Reklam filmi, ‘Dudaktan Kalbe’ dizisi çok önemli bir dönem noktasıdır. Sonra bunlara ‘Ezel’ eklendi. Ben ‘Kaybedenler Kulübü’nün de bir dönüm noktası olacağını düşünüyorum.

‘Ezel’ bu sezon bitiyor mu?
Finale doğru gidiyoruz. ‘Ezel’, kafaları değiştiren bir proje oldu. Oyuncuların da önünü açan bir iş. Demek ki böyle projeler yapılabilir, seyredebilir, biz de bu projelerde oynayabiliriz. Bu demektir ki; ben beş sene önce yaptığım şeyi tekrarlamak zorunda kalmayacağım.

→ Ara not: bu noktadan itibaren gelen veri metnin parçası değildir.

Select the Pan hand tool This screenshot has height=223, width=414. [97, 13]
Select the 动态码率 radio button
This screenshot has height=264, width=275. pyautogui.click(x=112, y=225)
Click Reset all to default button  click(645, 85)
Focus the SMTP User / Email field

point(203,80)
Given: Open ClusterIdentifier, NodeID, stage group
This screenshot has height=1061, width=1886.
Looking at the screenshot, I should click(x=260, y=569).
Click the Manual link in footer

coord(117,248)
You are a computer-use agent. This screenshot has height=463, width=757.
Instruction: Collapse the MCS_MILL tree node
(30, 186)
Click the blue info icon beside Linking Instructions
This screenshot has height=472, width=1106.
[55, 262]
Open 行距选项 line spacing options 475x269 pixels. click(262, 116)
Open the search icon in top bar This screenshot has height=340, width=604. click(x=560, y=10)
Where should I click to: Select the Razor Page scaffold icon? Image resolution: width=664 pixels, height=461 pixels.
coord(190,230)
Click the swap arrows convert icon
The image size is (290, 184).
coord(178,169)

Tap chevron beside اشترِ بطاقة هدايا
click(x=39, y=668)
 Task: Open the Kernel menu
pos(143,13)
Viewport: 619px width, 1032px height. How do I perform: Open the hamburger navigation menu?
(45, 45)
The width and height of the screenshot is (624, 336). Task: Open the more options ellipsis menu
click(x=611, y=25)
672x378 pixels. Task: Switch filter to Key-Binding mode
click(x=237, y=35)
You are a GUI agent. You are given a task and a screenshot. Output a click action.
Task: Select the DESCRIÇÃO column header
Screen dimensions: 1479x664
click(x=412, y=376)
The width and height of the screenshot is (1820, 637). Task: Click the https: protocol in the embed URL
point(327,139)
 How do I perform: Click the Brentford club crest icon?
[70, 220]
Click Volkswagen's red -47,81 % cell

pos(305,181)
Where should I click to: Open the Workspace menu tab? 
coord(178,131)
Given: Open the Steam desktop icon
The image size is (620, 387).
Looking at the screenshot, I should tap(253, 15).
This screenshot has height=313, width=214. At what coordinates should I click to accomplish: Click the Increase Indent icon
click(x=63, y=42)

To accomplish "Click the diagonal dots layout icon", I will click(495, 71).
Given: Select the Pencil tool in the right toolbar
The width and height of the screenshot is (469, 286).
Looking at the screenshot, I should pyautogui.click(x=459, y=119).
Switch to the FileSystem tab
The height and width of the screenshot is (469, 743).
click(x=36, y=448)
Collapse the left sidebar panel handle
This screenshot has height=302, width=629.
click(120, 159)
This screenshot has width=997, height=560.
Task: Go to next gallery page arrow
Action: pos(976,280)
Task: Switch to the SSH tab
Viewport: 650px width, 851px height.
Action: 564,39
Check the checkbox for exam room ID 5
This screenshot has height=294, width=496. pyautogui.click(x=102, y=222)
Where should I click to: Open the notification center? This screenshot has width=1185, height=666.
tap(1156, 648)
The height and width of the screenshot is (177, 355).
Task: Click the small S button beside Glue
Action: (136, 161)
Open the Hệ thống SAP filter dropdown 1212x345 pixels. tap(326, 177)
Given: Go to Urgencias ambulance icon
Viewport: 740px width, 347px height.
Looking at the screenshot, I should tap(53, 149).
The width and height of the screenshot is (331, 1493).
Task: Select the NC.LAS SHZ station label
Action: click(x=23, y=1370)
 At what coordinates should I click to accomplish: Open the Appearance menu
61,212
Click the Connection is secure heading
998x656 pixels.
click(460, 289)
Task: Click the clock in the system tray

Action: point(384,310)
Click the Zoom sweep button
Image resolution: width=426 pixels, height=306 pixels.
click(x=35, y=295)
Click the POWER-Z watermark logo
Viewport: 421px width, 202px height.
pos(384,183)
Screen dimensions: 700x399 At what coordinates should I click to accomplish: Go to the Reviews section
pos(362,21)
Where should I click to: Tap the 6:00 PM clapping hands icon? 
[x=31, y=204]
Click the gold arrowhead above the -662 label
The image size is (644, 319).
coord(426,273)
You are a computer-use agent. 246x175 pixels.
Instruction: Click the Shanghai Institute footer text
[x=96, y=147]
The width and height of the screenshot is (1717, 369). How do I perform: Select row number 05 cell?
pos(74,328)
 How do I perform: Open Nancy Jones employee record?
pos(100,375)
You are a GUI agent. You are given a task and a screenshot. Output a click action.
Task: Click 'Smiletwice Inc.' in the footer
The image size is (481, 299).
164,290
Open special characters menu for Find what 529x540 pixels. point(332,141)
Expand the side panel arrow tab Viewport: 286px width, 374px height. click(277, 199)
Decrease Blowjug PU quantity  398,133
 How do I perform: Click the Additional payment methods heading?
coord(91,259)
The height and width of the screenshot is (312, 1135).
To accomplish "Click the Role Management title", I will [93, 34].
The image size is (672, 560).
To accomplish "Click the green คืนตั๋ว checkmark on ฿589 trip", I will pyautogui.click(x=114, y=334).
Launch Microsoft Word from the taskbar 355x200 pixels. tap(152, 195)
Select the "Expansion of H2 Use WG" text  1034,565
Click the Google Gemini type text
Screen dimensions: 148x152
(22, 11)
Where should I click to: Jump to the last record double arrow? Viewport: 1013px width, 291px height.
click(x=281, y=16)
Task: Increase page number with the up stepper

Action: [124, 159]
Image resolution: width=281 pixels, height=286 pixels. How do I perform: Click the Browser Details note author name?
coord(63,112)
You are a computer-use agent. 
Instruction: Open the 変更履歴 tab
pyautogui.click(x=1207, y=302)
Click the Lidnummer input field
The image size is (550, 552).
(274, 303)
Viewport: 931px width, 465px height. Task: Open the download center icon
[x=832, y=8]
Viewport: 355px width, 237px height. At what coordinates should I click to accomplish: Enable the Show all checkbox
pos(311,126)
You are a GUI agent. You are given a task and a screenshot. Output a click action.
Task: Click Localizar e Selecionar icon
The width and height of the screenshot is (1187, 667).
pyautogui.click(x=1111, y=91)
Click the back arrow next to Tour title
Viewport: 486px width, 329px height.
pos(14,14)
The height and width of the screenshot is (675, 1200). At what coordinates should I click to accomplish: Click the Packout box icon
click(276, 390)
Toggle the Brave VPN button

Dizide Cengiz, Eyşan’ı büyük bir aşkla sevmeye devam ediyor. Nedir onu vazgeçilmez kılan?
Cengiz’in hayatında hiçbir şey kolay olmamış. Evet, kötülük yapmış. Ama onun bir lafı vardı: “Bana kötü diyen hiç sevmemiştir.” Onun için bırakmıyor, vazgeçmiyor. Bu huyunu seviyorum. Fiziksel bir ayrılık gelmediği sürece Eyşan’ı bırakması için hiçbir neden yok. Ona ulaşabileceğini biliyorsa, onun için her şeyi yapacaktır.

Aşkta tutkulu musunuzdur?
Olabildiğince. Tabii dizilerde her şeyi biraz daha fazla idealize ediyoruz. Ama gerçek hayatta da bu denli bir tutkunun mümkün olduğunu düşünüyorum.

Kadınların anlaşılmaz olduğunu düşünüyor musunuz?
Hayır. İnsanın varsa bir anlaşılmazlığı olabilir. O da insandan insana değişir. Çelişkilerle var olan yaratıklarız. Kimse siyah ya da beyaz değil. Çok prensipli durumlar da bana göre değil. Ben hayatın içindeki sürprizleri seviyorum. Belirsizliği de seviyorum. Sakınılacakmış bir şeymiş gibi duruyor, ama doğar doğmaz aldığımız en güzel hediyelerden biri.

Haberin Devamı


“YEMEK YAPMAYI SEViYORUM”

Çalışmadığım zaman yok şu anda. Ama en keyif aldığım şey, arkadaşlarımla oturup muhabbet etmek. Evden fazla sette olunca, kalan zamanda özlediğin insanları görmek istiyorsun. Bana en çok bu iyi geliyor. Yemek yapmayı ve yemeyi de seviyorum.